Kyomachiya Hotel Shiki Juraku is the perfect example of old and new merging beautifully. Set in a calm residential area, the hotel is spread across 10 machiya (traditional wooden townhouses), which are each nearly 100 years old.
The hotel, which opened two years ago, was designed with the help of 10 talented artisans. These artisans were curated by the hotel's creative director Shigeo Goto as a way to celebrate Ju-no-Raku, or "10 delights." The collaborators contributed their expertise on everything from flowers to the design of the striking entrance gate. Breakfast by chef Kimiko Hiyamizu is served in a deep red dining room, where guests can also enjoy cocktails later in the day.
Each machiya combines elements of classic Japanese design with contemporary touches, for accommodations that feel minimal yet luxe.

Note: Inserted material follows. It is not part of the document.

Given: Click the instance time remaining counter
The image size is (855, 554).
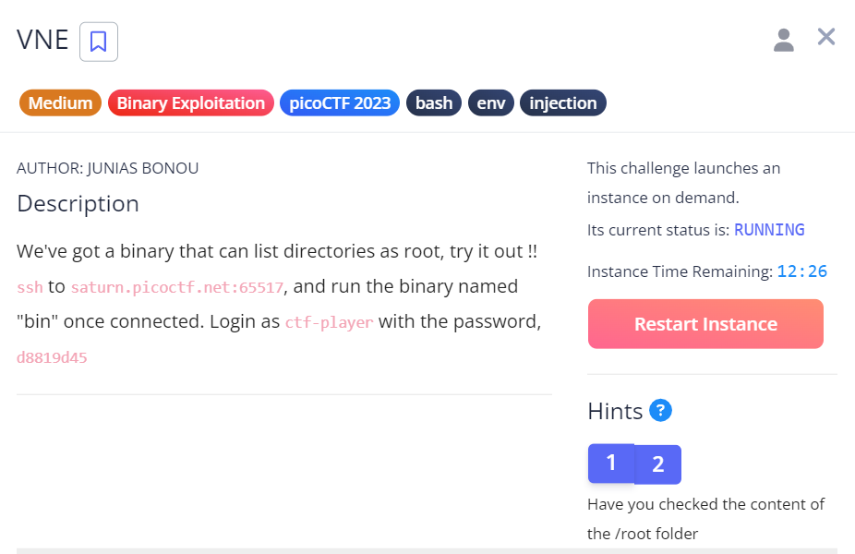Looking at the screenshot, I should (x=802, y=271).

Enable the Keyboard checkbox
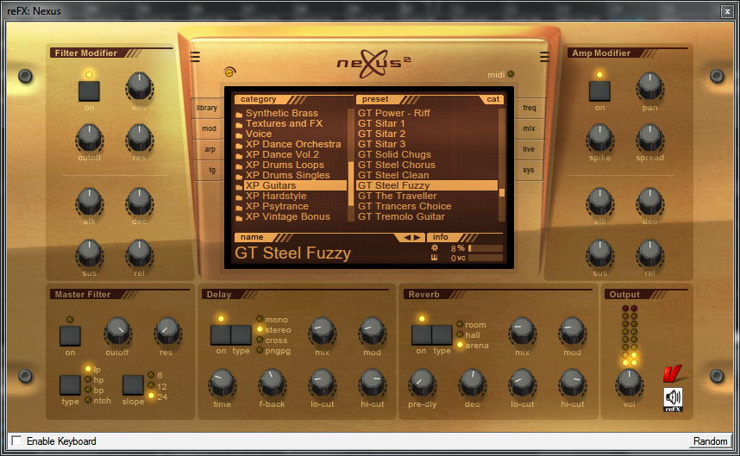click(x=16, y=441)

Rich, warm woods dominate the interiors, while shoji screens add privacy and let in diffused light. The neutral color scheme is punctuated by vibrant abstract artwork by Taisuke Koyama and ikebana flower arrangements by Hayato Nishiyama. Several of the townhouses offer traditional tatami rooms, where the floor is covered with a tatami mat made of woven rush grass and rice straw.

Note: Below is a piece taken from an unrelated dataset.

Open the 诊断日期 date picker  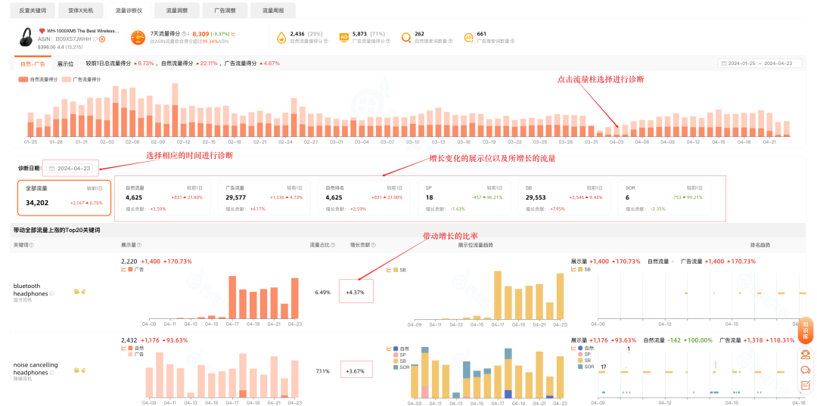(x=70, y=169)
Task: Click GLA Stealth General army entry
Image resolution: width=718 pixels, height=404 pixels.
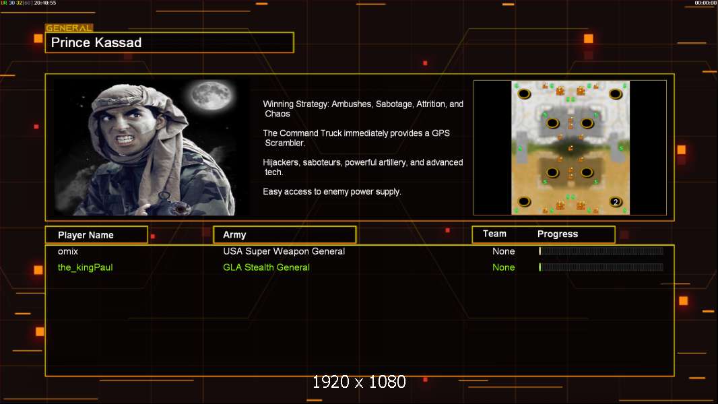Action: tap(267, 267)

From the gardens to the deep soaking tubs, everything at the hotel feels like it is contributing to the overall sense of tranquility. While Kyoto offers plenty of delights to explore, it's understandable that guests might have a hard time leaving the 10 delights of Shiki Juraku.

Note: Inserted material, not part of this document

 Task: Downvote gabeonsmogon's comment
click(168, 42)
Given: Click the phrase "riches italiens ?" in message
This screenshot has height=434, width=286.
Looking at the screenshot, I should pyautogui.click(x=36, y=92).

The furniture in the townhouses was selected by Kazuto Kobayashi, owner of the shops Outbound and Roundabout, which specialize in functional, beautiful homewares. This townhouse, nicknamed Go Go, boasts a spacious double-height living area and is decorated with vintage lighting, African stools, and midcentury furniture.
The traditional Japanese post and beam architecture can be admired from the second floor bedroom. The largest townhouse can sleep up to four people.
The star of the bathroom is the stone soaking tub overlooking the garden. Other rooms are equipped with cypress or ceramic bathtubs.
Guests slip off their shoes at a traditional genkan entrance before stepping into the machiya.
Inlaid stone gives a concrete walkway the look of a rock garden.
A water feature reflects the peaceful gardens throughout the property.
Bamboo curtains hang outside the second floor windows.
Each of the townhouses has a strong connection to nature and views of the gardens created by celebrated gardener and self-described "plant hunter" Seijun Nishihata.